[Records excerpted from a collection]
# # # # #
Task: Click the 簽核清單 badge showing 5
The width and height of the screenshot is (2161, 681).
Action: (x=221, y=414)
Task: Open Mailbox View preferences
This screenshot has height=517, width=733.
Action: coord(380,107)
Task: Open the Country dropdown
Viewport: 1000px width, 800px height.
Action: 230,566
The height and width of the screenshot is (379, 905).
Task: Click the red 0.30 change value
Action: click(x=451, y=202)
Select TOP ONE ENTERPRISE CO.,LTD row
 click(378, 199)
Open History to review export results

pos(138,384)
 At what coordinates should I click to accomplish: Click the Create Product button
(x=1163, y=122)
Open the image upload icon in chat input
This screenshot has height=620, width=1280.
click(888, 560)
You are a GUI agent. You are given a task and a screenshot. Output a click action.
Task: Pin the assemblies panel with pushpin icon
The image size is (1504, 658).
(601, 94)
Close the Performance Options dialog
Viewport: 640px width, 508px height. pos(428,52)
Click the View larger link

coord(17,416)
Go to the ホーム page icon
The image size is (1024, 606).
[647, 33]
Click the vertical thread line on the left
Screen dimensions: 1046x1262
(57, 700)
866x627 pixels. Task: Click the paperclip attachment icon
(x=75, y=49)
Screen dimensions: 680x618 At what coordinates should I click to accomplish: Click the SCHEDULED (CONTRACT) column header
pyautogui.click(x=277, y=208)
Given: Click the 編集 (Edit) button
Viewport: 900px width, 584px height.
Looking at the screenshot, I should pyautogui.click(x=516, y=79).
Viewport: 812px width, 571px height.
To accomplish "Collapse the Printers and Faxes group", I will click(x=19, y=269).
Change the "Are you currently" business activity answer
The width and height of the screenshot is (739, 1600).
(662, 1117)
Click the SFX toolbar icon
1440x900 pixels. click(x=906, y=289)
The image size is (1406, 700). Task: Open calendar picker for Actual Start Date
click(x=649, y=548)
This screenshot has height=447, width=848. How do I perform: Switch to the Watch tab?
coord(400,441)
# # # # #
### [Task requirements]
Write out the full set of records exactly as given.

### [Task answer]
Task: Click the 簽核清單 badge showing 5
The width and height of the screenshot is (2161, 681).
Action: (x=221, y=414)
Task: Open Mailbox View preferences
This screenshot has height=517, width=733.
Action: coord(380,107)
Task: Open the Country dropdown
Viewport: 1000px width, 800px height.
Action: 230,566
The height and width of the screenshot is (379, 905).
Task: Click the red 0.30 change value
Action: click(x=451, y=202)
Select TOP ONE ENTERPRISE CO.,LTD row
 click(378, 199)
Open History to review export results

pos(138,384)
 At what coordinates should I click to accomplish: Click the Create Product button
(x=1163, y=122)
Open the image upload icon in chat input
This screenshot has height=620, width=1280.
click(888, 560)
You are a GUI agent. You are given a task and a screenshot. Output a click action.
Task: Pin the assemblies panel with pushpin icon
The image size is (1504, 658).
(601, 94)
Close the Performance Options dialog
Viewport: 640px width, 508px height. pos(428,52)
Click the View larger link

coord(17,416)
Go to the ホーム page icon
The image size is (1024, 606).
[647, 33]
Click the vertical thread line on the left
Screen dimensions: 1046x1262
(57, 700)
866x627 pixels. Task: Click the paperclip attachment icon
(x=75, y=49)
Screen dimensions: 680x618 At what coordinates should I click to accomplish: Click the SCHEDULED (CONTRACT) column header
pyautogui.click(x=277, y=208)
Given: Click the 編集 (Edit) button
Viewport: 900px width, 584px height.
Looking at the screenshot, I should pyautogui.click(x=516, y=79).
Viewport: 812px width, 571px height.
To accomplish "Collapse the Printers and Faxes group", I will click(x=19, y=269).
Change the "Are you currently" business activity answer
The width and height of the screenshot is (739, 1600).
(662, 1117)
Click the SFX toolbar icon
1440x900 pixels. click(x=906, y=289)
The image size is (1406, 700). Task: Open calendar picker for Actual Start Date
click(x=649, y=548)
This screenshot has height=447, width=848. How do I perform: Switch to the Watch tab?
coord(400,441)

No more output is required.